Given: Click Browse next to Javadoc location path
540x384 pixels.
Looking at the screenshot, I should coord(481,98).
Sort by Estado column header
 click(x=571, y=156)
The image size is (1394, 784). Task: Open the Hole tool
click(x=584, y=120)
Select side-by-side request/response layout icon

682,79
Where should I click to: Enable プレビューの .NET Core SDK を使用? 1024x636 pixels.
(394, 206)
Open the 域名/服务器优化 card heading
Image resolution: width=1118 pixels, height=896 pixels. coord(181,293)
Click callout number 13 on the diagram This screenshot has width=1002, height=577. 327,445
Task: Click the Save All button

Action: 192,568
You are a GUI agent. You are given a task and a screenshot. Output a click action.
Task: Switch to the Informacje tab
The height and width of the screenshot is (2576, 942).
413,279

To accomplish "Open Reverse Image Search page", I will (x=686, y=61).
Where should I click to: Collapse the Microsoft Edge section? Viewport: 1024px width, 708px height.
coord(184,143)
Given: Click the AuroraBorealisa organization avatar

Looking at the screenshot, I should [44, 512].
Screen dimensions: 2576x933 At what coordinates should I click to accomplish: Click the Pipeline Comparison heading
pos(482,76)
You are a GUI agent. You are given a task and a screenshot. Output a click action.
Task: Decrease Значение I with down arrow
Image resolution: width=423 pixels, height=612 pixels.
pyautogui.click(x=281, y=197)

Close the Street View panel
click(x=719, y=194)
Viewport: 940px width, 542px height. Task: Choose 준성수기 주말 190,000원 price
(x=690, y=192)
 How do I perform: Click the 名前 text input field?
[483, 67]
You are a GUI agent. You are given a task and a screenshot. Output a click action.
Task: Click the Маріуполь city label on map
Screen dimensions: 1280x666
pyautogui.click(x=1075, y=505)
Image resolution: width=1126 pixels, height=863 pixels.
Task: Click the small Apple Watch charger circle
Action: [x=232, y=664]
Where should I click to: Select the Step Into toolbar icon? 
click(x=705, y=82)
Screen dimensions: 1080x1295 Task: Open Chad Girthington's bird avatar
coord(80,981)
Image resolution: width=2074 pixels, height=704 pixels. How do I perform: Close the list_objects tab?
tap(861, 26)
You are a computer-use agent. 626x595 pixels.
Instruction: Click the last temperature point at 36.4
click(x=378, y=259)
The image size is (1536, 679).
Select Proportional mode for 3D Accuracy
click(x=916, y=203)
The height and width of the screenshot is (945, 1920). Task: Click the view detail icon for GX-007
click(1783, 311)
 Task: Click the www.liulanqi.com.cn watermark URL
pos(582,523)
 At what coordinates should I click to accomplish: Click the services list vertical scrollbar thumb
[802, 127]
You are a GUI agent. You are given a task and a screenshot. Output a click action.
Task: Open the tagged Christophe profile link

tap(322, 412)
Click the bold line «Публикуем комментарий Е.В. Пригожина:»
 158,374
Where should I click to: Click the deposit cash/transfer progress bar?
● ● ●
**TASK OBJECTIVE:** Reproduce, word for word, the line containing "Select Proportional mode for 3D Accuracy" along with every later line of the listing, and leave out all earlier lines.

**TASK RESPONSE:**
Select Proportional mode for 3D Accuracy
click(x=916, y=203)
The height and width of the screenshot is (945, 1920). Task: Click the view detail icon for GX-007
click(1783, 311)
 Task: Click the www.liulanqi.com.cn watermark URL
pos(582,523)
 At what coordinates should I click to accomplish: Click the services list vertical scrollbar thumb
[802, 127]
You are a GUI agent. You are given a task and a screenshot. Output a click action.
Task: Open the tagged Christophe profile link

tap(322, 412)
Click the bold line «Публикуем комментарий Е.В. Пригожина:»
 158,374
Where should I click to: Click the deposit cash/transfer progress bar?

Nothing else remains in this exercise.